Filling in the Missing Heritability of Complex Disease: Exome Sequencing Identifies DNPEP as a Novel Potential Risk Gene for Type 2 Diabetes

Abstract

Although over 70 susceptibility loci for type 2 diabetes (T2D) have been identified through genome-wide association studies, a large proportion of T2D heritability remains unexplained. Recent evidence suggests that rare variants, with frequencies too low to be detected through current genome-wide approaches, may contribute substantially to complex disease. The present study involved exome sequencing of an atypical pre-diabetic subject and her unaffected family members. The subject had none of the common risk factors for T2D, suggesting a genetic component may be involved and thus provided an opportunity for exploring the genetic architecture of T2D and the potential role of rare variants. This study resulted in the identification of DNPEP as a potential new risk gene for T2D and a homozygous deleterious variant in this gene as the most likely genetic variant predisposing the subject to pre-diabetes. This hypothesis is strongly supported by unpublished data showing that DNPEP knockout mice exhibit a clearly diabetic phenotype. The current study results also suggest a potential personalized treatment option for the subject that could specifically counteract the effects of decreased DNPEP function. Candidate variants with potential relevance to the subject’s pre-diabetic condition were identified in six additional genes. Each of these mutations is found at an exceptionally low frequency in the population databases, providing support for the rare-variant hypothesis of common disease. In addition, although the cost of genome sequencing has fallen dramatically in recent years, the integration of this information into routine health care remains debated. The results of the present study shed light on the difficulties of interpreting genomic data given limited knowledge of human gene function and suggest that genome sequencing in generally healthy individuals may be of limited utility at the current time.
_ _ _ _ _ _ _
Exercise directions:
In the type 2 diabetes abstract, what do unpublished data show about DNPEP knockout mice?

(Collected data entries)
_ _ _ _ _ _ _
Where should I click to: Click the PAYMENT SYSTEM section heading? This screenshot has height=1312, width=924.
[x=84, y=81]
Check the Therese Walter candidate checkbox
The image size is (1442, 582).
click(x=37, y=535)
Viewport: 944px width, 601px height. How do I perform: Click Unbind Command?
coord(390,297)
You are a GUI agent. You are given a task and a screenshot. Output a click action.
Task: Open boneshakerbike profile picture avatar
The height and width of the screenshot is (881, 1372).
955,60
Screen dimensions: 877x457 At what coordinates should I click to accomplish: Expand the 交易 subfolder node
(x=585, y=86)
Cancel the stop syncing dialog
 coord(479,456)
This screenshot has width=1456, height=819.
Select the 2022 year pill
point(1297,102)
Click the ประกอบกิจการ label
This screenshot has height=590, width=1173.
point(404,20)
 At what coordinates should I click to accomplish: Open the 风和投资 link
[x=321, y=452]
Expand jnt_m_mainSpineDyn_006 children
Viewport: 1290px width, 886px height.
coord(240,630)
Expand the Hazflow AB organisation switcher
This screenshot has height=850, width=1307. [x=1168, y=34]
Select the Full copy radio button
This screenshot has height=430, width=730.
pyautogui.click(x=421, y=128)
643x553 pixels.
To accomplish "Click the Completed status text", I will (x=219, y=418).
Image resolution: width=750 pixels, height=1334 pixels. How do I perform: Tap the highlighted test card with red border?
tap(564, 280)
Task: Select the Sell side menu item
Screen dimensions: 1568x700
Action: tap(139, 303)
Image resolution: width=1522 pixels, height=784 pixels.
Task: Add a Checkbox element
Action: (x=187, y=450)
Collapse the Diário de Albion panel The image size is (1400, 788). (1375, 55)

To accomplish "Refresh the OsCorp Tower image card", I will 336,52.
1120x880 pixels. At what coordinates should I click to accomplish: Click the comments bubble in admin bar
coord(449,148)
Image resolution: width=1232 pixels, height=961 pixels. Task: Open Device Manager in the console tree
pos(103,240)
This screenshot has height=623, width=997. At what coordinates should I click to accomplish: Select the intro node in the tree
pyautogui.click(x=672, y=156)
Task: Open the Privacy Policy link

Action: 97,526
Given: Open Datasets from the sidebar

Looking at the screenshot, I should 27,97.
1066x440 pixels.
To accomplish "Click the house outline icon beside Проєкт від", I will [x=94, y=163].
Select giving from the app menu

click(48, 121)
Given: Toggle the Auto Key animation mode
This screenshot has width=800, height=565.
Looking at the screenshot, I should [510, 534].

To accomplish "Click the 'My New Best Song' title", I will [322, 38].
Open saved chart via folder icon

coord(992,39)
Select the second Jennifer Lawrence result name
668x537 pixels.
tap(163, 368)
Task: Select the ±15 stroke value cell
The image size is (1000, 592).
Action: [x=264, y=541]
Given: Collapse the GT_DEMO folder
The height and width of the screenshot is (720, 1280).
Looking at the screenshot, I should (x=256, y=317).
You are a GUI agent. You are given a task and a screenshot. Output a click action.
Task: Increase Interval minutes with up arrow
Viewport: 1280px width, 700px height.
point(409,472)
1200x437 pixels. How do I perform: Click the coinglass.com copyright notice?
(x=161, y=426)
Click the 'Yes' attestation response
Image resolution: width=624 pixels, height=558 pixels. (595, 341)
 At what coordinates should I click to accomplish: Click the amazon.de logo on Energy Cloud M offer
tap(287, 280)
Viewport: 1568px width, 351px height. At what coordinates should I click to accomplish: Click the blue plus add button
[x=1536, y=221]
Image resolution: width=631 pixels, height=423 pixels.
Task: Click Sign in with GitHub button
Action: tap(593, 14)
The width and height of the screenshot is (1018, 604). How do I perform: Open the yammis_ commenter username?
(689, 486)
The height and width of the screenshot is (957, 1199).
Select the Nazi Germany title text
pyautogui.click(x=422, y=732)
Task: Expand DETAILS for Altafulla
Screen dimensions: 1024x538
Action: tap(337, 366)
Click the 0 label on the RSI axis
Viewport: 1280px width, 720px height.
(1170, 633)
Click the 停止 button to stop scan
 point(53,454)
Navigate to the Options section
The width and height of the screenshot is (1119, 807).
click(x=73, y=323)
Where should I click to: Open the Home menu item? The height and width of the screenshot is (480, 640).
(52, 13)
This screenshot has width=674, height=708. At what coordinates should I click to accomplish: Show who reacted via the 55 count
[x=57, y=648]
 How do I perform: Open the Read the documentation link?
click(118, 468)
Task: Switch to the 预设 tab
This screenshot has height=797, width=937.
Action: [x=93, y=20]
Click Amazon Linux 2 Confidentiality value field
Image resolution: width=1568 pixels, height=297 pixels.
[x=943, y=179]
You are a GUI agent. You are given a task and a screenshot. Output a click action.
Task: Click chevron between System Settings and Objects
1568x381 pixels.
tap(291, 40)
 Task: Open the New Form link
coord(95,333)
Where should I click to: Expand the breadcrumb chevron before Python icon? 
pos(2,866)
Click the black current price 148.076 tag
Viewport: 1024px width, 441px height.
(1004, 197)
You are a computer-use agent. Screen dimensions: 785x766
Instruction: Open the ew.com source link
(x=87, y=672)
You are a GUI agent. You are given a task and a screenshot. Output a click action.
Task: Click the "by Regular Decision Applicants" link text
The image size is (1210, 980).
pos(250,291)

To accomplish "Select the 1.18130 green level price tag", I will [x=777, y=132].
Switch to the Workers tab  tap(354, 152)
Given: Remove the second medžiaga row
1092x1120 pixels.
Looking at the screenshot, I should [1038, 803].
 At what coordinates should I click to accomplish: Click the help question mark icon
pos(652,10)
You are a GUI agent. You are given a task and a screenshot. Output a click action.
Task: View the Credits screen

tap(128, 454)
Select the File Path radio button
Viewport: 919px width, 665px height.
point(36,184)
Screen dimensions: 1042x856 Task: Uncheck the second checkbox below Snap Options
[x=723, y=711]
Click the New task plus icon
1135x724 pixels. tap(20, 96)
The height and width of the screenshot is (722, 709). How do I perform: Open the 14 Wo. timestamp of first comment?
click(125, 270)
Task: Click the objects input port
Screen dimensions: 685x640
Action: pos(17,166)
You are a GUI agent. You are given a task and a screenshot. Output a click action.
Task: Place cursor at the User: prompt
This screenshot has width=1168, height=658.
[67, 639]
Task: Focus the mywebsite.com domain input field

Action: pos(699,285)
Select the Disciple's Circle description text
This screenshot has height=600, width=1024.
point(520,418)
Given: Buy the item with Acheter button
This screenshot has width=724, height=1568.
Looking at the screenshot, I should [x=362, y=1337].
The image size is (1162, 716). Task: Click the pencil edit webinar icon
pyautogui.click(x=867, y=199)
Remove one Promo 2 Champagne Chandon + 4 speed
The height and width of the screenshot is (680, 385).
_ _ _ _ _ _ _
Exercise solution:
They exhibit a clearly diabetic phenotype.